How to merge Scala sequential collections (List, Vector, ArrayBuffer, Array, Seq)

This is an excerpt from the Scala Cookbook (partially modified for the internet). This is Recipe 10.22, “How to Merge Scala Sequential Collections”

Problem

You want to join two Scala sequences into one sequence, either keeping all of the original elements, finding the elements that are common to both collections, or finding the difference between the two sequences.

Solution

There are a variety of solutions to this problem, depending on your needs:

  • Use the ++= method to merge a sequence into a mutable sequence
  • Use the ++ method to merge two mutable or immutable sequences
  • Use collection methods like union, diff, and intersect

The ++= method

Use the ++= method to merge a sequence (any TraversableOnce) into a mutable collection like an ArrayBuffer:

scala> val a = collection.mutable.ArrayBuffer(1,2,3)
a: scala.collection.mutable.ArrayBuffer[Int] = ArrayBuffer(1, 2, 3)

scala> a ++= Seq(4,5,6)
res0: a.type = ArrayBuffer(1, 2, 3, 4, 5, 6)

The ++ method

Use the ++ method to merge two mutable or immutable collections while assigning the result to a new variable:

scala> val a = Array(1,2,3)
a: Array[Int] = Array(1, 2, 3)

scala> val b = Array(4,5,6)
b: Array[Int] = Array(4, 5, 6)

scala> val c = a ++ b
c: Array[Int] = Array(1, 2, 3, 4, 5, 6)

union, intersect

You can also use methods like union and intersect to combine sequences to create a resulting sequence:

scala> val a = Array(1,2,3,4,5)
a: Array[Int] = Array(1, 2, 3, 4, 5)

scala> val b = Array(4,5,6,7,8)
b: Array[Int] = Array(4, 5, 6, 7, 8)

// elements that are in both collections
scala> val c = a.intersect(b)
c: Array[Int] = Array(4, 5)

// all elements from both collections
scala> val c = a.union(b)
c: Array[Int] = Array(1, 2, 3, 4, 5, 4, 5, 6, 7, 8)
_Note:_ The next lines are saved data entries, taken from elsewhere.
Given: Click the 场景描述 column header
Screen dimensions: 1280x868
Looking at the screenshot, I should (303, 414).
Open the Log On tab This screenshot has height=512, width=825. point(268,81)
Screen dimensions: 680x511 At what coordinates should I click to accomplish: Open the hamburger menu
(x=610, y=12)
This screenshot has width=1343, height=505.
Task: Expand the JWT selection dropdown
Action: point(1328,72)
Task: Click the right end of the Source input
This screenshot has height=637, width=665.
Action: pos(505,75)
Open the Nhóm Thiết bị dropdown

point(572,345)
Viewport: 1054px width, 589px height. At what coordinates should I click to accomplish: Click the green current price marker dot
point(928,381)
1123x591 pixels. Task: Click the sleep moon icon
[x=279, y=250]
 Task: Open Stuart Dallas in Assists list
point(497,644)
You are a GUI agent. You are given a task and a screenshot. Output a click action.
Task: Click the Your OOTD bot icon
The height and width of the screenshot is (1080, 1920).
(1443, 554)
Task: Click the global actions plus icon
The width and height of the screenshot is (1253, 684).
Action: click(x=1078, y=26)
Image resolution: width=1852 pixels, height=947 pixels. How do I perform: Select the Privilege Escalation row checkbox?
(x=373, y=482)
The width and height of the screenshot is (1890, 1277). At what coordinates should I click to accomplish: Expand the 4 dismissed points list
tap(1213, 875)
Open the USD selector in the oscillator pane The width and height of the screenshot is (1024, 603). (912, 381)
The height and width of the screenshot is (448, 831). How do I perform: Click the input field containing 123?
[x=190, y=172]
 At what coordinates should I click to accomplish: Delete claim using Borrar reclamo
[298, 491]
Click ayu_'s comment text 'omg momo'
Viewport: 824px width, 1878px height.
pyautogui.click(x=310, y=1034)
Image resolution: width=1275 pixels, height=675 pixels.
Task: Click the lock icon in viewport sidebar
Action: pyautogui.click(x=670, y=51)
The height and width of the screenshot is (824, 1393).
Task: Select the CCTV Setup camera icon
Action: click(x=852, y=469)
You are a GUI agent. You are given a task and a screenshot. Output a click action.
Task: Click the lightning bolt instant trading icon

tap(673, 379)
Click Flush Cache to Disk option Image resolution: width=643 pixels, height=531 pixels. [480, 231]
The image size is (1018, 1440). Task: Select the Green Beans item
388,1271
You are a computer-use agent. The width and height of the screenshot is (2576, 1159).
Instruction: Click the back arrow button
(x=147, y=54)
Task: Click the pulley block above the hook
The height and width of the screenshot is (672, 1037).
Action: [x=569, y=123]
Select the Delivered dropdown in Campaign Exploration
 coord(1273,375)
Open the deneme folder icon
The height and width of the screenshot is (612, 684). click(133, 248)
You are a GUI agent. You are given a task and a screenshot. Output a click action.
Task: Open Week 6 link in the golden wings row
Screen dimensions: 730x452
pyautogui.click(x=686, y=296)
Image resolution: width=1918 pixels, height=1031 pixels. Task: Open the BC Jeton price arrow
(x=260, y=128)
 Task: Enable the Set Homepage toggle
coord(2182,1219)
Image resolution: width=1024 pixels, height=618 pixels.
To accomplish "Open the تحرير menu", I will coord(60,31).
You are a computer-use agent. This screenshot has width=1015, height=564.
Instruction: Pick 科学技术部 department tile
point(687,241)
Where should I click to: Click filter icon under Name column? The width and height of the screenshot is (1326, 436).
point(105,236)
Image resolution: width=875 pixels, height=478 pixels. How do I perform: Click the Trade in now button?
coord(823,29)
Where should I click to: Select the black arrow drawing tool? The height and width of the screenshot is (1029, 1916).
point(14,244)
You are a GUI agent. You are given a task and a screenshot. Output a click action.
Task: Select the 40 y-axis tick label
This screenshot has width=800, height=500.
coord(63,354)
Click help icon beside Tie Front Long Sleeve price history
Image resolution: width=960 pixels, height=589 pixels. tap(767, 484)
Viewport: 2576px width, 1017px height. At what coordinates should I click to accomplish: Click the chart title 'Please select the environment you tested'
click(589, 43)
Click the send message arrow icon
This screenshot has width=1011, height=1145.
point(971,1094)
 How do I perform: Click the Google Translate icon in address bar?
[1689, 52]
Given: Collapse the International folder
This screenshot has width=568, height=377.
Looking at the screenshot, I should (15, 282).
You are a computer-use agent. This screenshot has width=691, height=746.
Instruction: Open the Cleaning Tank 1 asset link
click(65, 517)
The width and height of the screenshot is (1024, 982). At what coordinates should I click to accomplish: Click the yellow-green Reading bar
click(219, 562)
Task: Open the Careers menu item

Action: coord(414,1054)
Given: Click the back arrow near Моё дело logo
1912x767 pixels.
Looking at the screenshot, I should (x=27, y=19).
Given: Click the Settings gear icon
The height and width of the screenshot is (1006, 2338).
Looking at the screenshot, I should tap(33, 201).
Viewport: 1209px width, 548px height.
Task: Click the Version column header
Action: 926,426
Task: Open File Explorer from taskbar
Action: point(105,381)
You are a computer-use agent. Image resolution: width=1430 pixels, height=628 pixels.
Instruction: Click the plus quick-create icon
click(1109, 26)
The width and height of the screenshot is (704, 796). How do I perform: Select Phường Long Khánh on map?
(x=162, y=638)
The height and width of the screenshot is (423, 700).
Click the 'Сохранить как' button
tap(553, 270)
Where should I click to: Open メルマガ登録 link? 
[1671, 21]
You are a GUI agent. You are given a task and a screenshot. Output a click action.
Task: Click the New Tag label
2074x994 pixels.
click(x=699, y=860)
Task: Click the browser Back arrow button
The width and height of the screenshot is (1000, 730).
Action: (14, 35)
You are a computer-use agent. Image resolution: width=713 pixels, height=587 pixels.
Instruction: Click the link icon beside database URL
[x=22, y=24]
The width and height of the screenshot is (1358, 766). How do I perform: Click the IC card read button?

// distinct elements from both collections
scala> val c = a.union(b).distinct
c: Array[Int] = Array(1, 2, 3, 4, 5, 6, 7, 8)

diff

The diff method results depend on which sequence it’s called on:

scala> val c = a diff b
c: Array[Int] = Array(1, 2, 3)

scala> val c = b diff a
c: Array[Int] = Array(6, 7, 8)

The Scaladoc for the diff method states that it returns, “a new list which contains all elements of this list except some of occurrences of elements that also appear in that. If an element value x appears n times in that, then the first n occurrences of x will not form part of the result, but any following occurrences will.”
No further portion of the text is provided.